The twenty-eight silkworm genotypes formed five distinct clusters. All the silkworm genotypes originating from Japan fell in Cluster 1 except B38 which constituted a single solitary cluster. Among seven genotypes evolved in Mysore five viz., NCD, NB18, CSR2, CSR4 and NB4D2 fell in Cluster 1 and one NJ3 formed a separate cluster. The three silkworm genotypes (Sannish, Sheiki II and Belkokona II) originating from Russia and two silkworm genotypes (Jam 21, Jam 18) evolved in Jammu also fell in Cluster 1. Out of two races (SRC and JBEL) evolved in West Bengal one, SRC fell in Cluster 1 and JBEL formed a single separate cluster. Cluster 1 also included CSGRC-5 evolved at CSGRC, Hosur, JD6 and YS3 evolved in Dehradun and A, originated in Poland. However, SH6, a genotype evolved in Dehradun formed a separate solitary cluster.
The clustering pattern indicated a mixed trend.The silkworm genotypes originating/evolved from different geographical regions viz., Japan, Russia, Mysore, Hosur, Jammu, Dehradun, Poland, Pampore and West Bengal, fell in the same cluster. It has been reported by Farooq et al., 2005,that silkworm genotypes originating from different geographical regions fell in one cluster, while those originating from a single geographic region fell in different clusters. Ahmad and Borah, (1999) reported that the relative contribution of different genotypes into different clusters at times reveals no parallelism between genetic diversity and geographical origin. The populations overtime differentiate due to human selection and genetic drift and get adapted to specific agroclimatic environments leading to divergence. Zanatta et al., (2009) also reported that the silkworm strains of same origin did not group together demonstrating they can have different biological and developmental performance. Nehzad et al., (2010) also revealed the inclusion of genotypes of the same origin in different clusters.

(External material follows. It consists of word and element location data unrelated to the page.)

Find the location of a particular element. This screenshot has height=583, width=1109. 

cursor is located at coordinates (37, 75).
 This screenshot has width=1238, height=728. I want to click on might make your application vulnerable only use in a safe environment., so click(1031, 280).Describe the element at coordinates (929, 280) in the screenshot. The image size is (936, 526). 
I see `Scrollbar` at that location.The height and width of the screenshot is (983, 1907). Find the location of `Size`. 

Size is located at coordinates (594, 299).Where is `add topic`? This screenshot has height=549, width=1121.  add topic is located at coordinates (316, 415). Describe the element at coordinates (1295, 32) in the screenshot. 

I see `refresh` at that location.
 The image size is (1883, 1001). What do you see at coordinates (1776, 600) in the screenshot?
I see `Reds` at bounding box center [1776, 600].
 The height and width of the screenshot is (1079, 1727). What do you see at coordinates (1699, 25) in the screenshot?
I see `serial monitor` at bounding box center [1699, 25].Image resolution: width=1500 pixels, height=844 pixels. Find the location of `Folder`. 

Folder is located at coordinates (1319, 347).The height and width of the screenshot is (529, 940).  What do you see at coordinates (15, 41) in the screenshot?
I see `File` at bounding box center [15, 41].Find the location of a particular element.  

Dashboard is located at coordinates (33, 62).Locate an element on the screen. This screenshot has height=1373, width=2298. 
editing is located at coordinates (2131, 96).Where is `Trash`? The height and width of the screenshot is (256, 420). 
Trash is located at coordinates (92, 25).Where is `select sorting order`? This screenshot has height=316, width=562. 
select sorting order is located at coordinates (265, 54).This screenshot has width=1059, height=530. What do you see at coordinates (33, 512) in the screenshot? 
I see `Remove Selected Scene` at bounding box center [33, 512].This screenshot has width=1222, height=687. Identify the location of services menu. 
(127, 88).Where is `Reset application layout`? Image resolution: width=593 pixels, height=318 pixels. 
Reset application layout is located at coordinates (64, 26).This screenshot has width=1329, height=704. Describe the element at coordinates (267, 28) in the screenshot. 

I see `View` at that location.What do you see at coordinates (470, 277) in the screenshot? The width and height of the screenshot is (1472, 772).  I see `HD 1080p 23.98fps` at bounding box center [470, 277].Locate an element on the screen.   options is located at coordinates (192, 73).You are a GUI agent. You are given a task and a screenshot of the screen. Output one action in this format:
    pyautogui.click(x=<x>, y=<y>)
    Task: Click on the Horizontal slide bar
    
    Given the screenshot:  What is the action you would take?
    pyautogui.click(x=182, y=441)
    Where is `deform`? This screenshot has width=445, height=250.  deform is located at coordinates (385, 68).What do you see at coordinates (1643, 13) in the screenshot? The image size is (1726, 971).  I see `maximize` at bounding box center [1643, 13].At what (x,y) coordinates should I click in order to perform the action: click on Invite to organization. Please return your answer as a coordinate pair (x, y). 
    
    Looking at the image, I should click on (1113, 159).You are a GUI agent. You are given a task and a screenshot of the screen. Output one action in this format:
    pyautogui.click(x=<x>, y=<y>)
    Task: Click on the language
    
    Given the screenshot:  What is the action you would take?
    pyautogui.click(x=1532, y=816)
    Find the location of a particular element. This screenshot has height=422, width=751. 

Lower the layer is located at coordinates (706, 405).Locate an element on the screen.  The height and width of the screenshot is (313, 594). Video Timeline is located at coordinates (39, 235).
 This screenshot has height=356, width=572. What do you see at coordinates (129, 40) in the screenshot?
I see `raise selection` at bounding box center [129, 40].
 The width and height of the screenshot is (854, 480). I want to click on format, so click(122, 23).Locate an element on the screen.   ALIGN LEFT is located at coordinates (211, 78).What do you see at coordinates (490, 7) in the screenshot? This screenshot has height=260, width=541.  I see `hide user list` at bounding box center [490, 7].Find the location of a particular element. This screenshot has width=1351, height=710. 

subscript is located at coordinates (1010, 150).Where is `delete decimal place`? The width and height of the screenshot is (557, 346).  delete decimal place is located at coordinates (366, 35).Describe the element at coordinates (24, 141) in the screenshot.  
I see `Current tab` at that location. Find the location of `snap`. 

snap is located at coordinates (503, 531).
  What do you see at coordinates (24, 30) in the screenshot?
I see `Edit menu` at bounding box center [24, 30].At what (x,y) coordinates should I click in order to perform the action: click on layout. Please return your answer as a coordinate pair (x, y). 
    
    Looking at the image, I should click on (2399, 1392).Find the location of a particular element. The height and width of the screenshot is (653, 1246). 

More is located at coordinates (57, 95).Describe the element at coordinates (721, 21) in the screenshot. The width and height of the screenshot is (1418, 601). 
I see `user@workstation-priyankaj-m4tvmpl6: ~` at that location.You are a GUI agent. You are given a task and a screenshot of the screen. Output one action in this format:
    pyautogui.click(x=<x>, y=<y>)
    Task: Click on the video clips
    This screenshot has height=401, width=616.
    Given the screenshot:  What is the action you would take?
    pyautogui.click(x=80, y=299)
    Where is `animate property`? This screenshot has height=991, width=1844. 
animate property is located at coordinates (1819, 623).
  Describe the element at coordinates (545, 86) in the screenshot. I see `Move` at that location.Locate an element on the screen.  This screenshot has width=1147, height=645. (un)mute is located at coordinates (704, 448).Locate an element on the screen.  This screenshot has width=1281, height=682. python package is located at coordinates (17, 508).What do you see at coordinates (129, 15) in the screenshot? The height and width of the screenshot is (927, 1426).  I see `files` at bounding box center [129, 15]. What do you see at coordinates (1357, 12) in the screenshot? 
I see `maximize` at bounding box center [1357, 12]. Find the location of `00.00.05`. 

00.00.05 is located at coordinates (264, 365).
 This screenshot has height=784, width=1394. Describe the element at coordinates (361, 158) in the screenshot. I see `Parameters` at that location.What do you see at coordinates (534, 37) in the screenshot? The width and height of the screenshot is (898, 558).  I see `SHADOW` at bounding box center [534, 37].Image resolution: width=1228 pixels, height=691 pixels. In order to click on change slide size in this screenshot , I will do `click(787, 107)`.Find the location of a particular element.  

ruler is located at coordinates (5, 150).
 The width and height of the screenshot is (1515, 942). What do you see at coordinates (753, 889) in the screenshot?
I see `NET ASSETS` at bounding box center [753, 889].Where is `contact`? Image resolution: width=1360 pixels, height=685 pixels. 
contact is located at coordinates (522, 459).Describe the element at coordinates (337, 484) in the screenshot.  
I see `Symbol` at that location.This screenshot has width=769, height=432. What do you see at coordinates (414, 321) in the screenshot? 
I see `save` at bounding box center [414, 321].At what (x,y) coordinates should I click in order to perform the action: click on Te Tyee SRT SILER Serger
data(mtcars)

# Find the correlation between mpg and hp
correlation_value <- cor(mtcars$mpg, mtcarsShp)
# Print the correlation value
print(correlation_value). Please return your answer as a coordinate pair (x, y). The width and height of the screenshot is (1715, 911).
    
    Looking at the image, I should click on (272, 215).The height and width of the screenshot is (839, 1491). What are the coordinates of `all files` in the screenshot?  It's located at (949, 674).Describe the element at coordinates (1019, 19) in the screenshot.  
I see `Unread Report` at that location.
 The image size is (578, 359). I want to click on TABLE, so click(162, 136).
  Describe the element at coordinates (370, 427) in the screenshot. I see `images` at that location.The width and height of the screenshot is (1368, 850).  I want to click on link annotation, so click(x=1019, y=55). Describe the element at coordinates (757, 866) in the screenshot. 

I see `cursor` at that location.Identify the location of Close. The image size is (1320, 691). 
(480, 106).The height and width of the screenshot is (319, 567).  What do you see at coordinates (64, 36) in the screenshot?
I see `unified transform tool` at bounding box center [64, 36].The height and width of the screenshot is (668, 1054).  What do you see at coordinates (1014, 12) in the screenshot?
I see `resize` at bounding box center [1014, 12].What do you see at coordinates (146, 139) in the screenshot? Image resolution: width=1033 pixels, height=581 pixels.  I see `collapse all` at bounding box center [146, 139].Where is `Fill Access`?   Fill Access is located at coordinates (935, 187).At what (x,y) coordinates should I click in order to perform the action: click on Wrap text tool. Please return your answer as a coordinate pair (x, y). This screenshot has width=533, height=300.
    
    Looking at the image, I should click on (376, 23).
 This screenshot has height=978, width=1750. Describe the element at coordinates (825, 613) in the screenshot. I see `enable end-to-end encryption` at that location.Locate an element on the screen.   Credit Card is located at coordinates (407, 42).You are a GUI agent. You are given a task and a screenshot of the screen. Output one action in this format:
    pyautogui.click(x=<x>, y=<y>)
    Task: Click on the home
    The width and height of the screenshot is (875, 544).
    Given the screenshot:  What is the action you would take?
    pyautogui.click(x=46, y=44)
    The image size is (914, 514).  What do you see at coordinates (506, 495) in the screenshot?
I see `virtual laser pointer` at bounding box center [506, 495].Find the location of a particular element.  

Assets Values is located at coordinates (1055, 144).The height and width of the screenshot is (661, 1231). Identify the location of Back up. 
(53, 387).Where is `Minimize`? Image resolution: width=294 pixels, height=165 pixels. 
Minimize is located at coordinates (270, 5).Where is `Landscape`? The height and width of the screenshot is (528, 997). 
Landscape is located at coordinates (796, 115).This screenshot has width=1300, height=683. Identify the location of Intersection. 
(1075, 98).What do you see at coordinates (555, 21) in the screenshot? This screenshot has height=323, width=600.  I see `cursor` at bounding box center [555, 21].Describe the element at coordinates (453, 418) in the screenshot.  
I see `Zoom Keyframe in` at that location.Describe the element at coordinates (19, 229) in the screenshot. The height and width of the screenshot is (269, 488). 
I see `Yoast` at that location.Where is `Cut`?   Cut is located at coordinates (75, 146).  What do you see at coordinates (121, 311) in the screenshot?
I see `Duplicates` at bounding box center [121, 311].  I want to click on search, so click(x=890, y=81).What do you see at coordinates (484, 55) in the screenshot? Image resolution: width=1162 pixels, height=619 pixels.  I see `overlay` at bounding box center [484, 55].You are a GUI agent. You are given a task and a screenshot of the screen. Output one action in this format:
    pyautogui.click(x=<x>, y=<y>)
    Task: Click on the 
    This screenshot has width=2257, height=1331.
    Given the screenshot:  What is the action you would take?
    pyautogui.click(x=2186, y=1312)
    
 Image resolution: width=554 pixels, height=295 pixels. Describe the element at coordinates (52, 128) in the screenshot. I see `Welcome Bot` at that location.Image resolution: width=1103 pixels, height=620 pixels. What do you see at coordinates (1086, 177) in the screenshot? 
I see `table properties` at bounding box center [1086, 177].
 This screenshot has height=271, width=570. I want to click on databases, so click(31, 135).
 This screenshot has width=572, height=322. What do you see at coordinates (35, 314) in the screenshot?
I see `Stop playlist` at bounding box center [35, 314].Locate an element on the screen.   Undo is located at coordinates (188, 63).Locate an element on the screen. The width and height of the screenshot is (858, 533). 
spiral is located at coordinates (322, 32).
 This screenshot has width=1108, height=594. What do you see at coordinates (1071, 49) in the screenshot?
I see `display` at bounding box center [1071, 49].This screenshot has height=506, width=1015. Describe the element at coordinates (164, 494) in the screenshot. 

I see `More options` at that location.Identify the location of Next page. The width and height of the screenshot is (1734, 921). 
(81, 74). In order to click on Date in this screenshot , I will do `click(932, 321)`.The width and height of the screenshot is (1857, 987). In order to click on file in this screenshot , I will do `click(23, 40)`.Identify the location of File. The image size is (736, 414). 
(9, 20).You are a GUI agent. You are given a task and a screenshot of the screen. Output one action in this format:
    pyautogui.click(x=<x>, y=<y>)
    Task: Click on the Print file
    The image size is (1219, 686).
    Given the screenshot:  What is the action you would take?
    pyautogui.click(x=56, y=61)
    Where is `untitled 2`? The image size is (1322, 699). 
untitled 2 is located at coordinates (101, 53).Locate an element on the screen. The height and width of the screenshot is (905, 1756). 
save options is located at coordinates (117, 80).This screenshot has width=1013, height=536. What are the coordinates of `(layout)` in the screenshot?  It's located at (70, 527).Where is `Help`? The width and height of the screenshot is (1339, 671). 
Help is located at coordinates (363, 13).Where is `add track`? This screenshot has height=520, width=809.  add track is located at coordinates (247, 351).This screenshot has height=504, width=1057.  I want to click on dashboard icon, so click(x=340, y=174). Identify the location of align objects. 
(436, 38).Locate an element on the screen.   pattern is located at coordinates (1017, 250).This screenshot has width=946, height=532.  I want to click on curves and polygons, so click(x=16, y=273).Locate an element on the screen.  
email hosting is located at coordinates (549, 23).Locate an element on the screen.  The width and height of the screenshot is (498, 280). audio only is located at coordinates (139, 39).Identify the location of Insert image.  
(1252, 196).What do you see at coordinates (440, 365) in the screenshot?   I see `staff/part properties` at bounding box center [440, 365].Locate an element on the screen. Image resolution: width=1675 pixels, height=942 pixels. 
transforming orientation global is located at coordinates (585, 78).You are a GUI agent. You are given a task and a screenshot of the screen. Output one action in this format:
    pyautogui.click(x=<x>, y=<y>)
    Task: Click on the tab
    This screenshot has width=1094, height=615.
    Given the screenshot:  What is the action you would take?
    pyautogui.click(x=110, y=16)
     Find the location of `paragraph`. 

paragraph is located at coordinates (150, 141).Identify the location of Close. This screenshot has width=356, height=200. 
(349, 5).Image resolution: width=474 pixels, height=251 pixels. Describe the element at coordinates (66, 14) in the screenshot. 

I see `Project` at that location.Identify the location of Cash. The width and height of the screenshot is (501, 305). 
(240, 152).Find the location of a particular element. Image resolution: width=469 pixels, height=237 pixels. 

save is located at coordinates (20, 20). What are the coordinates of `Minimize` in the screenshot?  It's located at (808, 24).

The results reveal that while identifying parents for hybridization programme, genetic distances and not the geographic diversity are to be considered. The inter-cluster distances in the present investigation are high showing considerable degree of divergence among various clusters. So the parents for hybridization and future breeding programme can be selected from among the divergent groups. Among the fifteen quantitative characters studied, six characters viz., 5th age larval duration, total larval duration, weight of mature silk gland, single cocoon weight, cocoon yield/10,000 larvae by number and denier contributed about 99.40% towards the total genetic divergence. The results also indicate that the choice of the characters is also important as pointed out by Farooq et al. (2004). It could be conceived that these yield contributing characters must be taken into consideration while planning the cross breeding programmes.
The authors are highly thankful to the Division of Sericulture, SKUAST (J), Udaiwala, Jammu and Central Sericultural Germplasm Resource Centre, Hosur for providing the silkworm seed for the present investigation.